I am now in possession of the Official 2022 Premium Book of the 181st Champaign County Fair. In other words, my sister dropped off my copy of this year’s Fair Book a couple weeks ago – and we have been comparing notes ever since. Thumbing through the Fair Book in mid-summer has been a ritual for as long as I can remember, related to another tradition from our father’s childhood. Because tiny budgets and morning/evening milking chores precluded family vacations, the Scotts spent every day at the county fair – picnic under the trees included. The arrival of the Fair Book each year was second only to the Sears Christmas catalog for creating excitement and anticipation!
By its very nature, the Fair Book must serve many functions for many people. The compact publication (8½” x 6” x ½“), almost devoid of pictures but full of ads – and print that seems to my Boomer eyes tinier each year – is basically a book of rules with pages and pages of state-mandated regulations. Health and safety issues for people and animals at such a public event are of utmost concern; hence, the Fair Book contains scores of guidelines and requirements.
Because the fair is one huge conglomeration of county-wide competitions, there are also parameters to be stipulated in the name of fairness and level playing field.
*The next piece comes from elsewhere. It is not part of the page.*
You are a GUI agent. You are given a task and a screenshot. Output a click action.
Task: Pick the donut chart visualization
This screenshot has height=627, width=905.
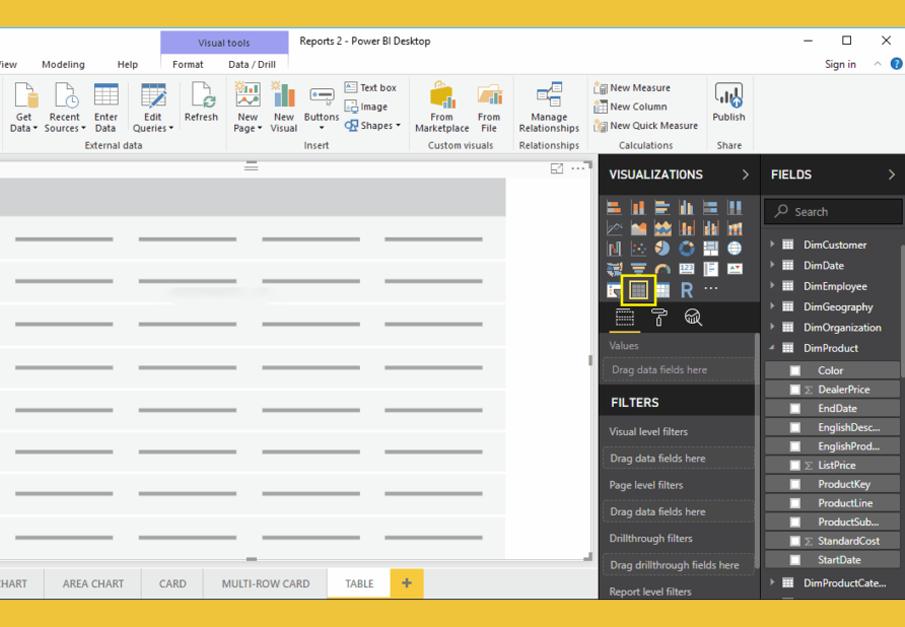[686, 249]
A perusal of this year’s book tells me I may not run my demolition derby car with homemade bumpers; if my grand champion pie for the auction is made with lard, I will receive a $5 donation from the Pork Council; my entry for the open class rabbit show must consist of three animals each no older than 69 days. All good to know!
As titled, the Fair Book is a premium list. Balancing funds collected for entrance fees with prize money paid to exhibitors, however, is to merely scratch the surface of a multifaceted financial operation. Equally complicated is the schedule of events. What a gigantic job it is to ensure that entertainers, competitors, judges, and audience members show up for slated activities at the proper time and location – be it the grandstand, the show ring, the activities buildings, the racetrack, or any number of arenas. This essential information appears printed between the covers of the all-purpose Fair Book.
To be perfectly honest, however, I pay scant attention to the nitty-gritty of schedules or regulations during my first pass through the new Fair Book. Oh, I might glance at the premium for a first-place showing in the Needlework
Department or check on the ever-smaller 4-H style review. But mostly, I look at all my favorite sections.
I pore over the categories in the Needlework Department with their individual items – maybe a new article has been added or an old one discontinued. In the Quilt Department I wonder which of her several creations my sister will choose to exhibit. I read through the Crafts and Hobbies Department, although I do not possess the skills to enter any handmade cards, gift-wrapped packages, or scrapbook pages.
And despite a total absence of culinary DNA, I linger over the lists of baked items in memory of my mother: she won so many prizes over the years with the quick breads, yeast breads, and cloverleaf rolls that emerged warm and yummy from her oven. My interest in the Fair Book is reminiscent of hers.
Although my thumbs have never been green, I then head to the Horticulture Department to check out what I consider the classic of county-fair competitions: the biggest pumpkin, the tallest stalk of corn, and the like. Finally, I give in to my fascination of theme titles for the Floriculture Department flower arrangements: Somewhere Over the Rainbow – featuring a crescent shape; Honey, I Shrunk the Kids – limited to miniatures, not exceeding 5 inches.
But I thoroughly enjoyed a Fair Book lollapalooza this week! My sister loaned me a selection of the Fair Books she has been saving since 1986. For years, she has carried on Mother’s passion for publicly sharing her many talents, mostly sewing and quilting but occasionally entering a few baked goods. The Fair Books in her collection resemble the ones Mother consulted, complete with notations, checkmarks, and turned-down corners.
Strolling down memory lane helped me realize another function of the Fair Book – as a historical document of sorts. Some 35 years ago, ceramics were all the rage in the Crafts and Hobbies Department, with nary a scrapbook page listed. At the same time, just four quilt items were included in the Needlework Department; today quilters compete in their own department choosing from among more than twenty separate items.
As in daily life, trends come and go. For a while the Culinary Department offered a carry-in Decorated Cake Day and under yeast breads included bread-from-a-machine. Such terms as repurposed, trash-to-treasure, original design, and adapted design have begun to appear with increasing frequency. And my sister is still deciding what to enter in the Cake Mix Bake-Off!
Historically, we hobbled through a couple of difficult years, at times noted in the Fair Book: “Due to Covid-19 pandemic this show is cancelled for 2020.”
Eventually, however, this line appeared: “We are overjoyed to be planning a full fair.”
All in all, it seems to me that the good old Fair Book may be as much of a tradition as any we celebrate on the fairgrounds come early August!
Shirley Scott, a 1966 graduate of Graham High School, is a native of Champaign County. After receiving degrees in English and German from Otterbein College, she returned to GHS in 1970 where she taught until retiring in 2010. From 1976-2001 she coordinated the German Exchange Program with the Otto-Hahn-Gymnasium in Springe.